Fixes JIT and ONNX export of image-only CNN policies by 0xadvait · Pull Request #6159 · isaac-sim/IsaacLab

0xadvait · 2026-06-11T23:53:41Z

Description

The CNNModel in isaaclab_rl.rsl_rl.models overrides get_latent to support image-only observations during training (e.g. the Isaac-Cartpole-RGB-* camera tasks, whose only observation group is the camera image). The export path was, however, left on the upstream wrappers: as_jit() / as_onnx() from rsl_rl always declare a 1D observation input. For image-only policies, the exported TorchScript module must be called with a zero-width placeholder tensor, and the exported ONNX graph declares a mandatory input obs with shape [1, 0]:

inputs: [('obs', [1, 0]), ('policy', [1, 3, 100, 100])]

This is awkward to deploy (every consumer has to construct and feed an empty tensor) and zero-width inputs are rejected by some downstream toolchains.

Fix: override as_jit() / as_onnx() in the IsaacLab CNNModel to return image-only export wrappers when no 1D observation groups are active. The exported models then only take the 2D observation groups as inputs:

inputs: [('policy', [1, 3, 100, 100])]

Models with mixed 1D + 2D observation groups keep the upstream export interface unchanged.

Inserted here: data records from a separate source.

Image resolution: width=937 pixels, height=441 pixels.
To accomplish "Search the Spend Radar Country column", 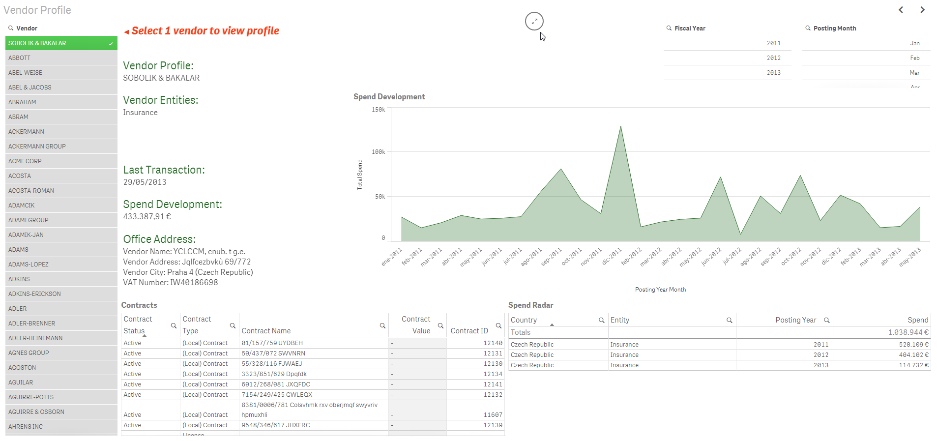I will coord(601,320).
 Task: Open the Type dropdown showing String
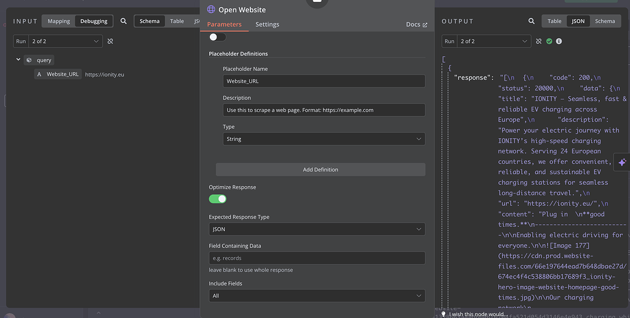pos(324,139)
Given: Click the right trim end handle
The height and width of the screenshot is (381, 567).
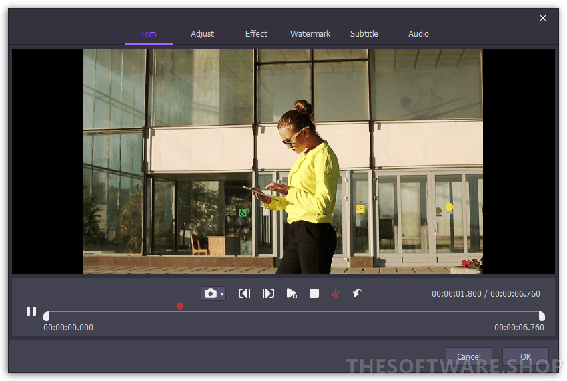Looking at the screenshot, I should (542, 315).
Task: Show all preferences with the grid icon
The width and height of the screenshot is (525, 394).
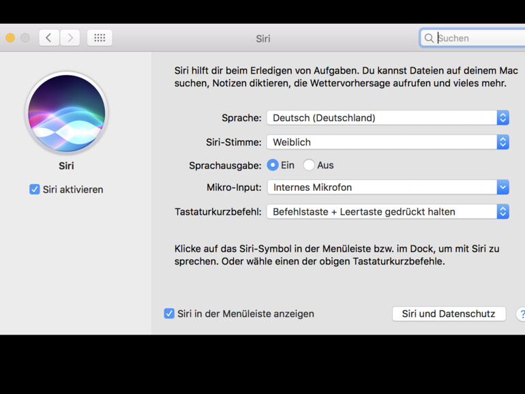Action: tap(100, 38)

Verification (CPU, no Isaac Sim required):

New test module source/isaaclab_rl/test/test_rsl_rl_models.py covering: image-only forward, image-only JIT export (script -> save -> reload -> output parity vs the original model), image-only ONNX export (graph declares only the image input + onnxruntime output parity), and mixed-obs JIT/ONNX parity as regression guards. The two image-only export tests fail without the fix and pass with it; the mixed-obs tests pass before and after.
End-to-end exercise of the full OnPolicyRunner.export_policy_to_jit / export_policy_to_onnx call pattern (same torch.onnx.export arguments) across MLP, mixed CNN, image-only CNN and GRU policies with rsl-rl-lib==5.0.1 (the pinned version): all exports succeed with JIT parity exact and ONNX parity within 1.5e-7.

Related to #4592

Type of change

Bug fix (non-breaking change which fixes an issue)

Checklist

I have read and understood the contribution guidelines
I have run the pre-commit checks with ./isaaclab.sh --format
I have made corresponding changes to the documentation
My changes generate no new warnings
I have added tests that prove my fix is effective or that my feature works
I have updated the changelog and the corresponding version in the extension's config/extension.toml file
I have added my name to the CONTRIBUTORS.md or my name already exists there

The CNNModel subclass in isaaclab_rl supports image-only observations during training by overriding get_latent, but the export wrappers inherited from rsl_rl always declare a 1D observation input. For image-only policies (e.g. the cartpole camera tasks), the exported TorchScript and ONNX graphs therefore require feeding a zero-width placeholder tensor, which is awkward to deploy and rejected by some downstream toolchains. Override as_jit and as_onnx to return image-only export wrappers when no 1D observation groups are active. The exported models now only take the 2D observation groups as inputs. Models with mixed 1D and 2D observations keep the upstream export interface. Verified on CPU by exporting and reloading both variants and checking output parity against the original model (torch.jit and onnxruntime). Related to isaac-sim#4592 Signed-off-by: Advait Jayant <advait@vannalabs.ai>

greptile-apps · 2026-06-11T23:57:10Z

Greptile Summary

This PR fixes JIT and ONNX export of image-only CNN policies by overriding as_jit() and as_onnx() in the Isaac Lab CNNModel subclass. When no 1D observation groups are present, the new wrappers (_TorchImageOnlyCNNModel and _OnnxImageOnlyCNNModel) expose only the 2D (image) inputs, eliminating the zero-width obs placeholder tensor that previously broke some downstream toolchains.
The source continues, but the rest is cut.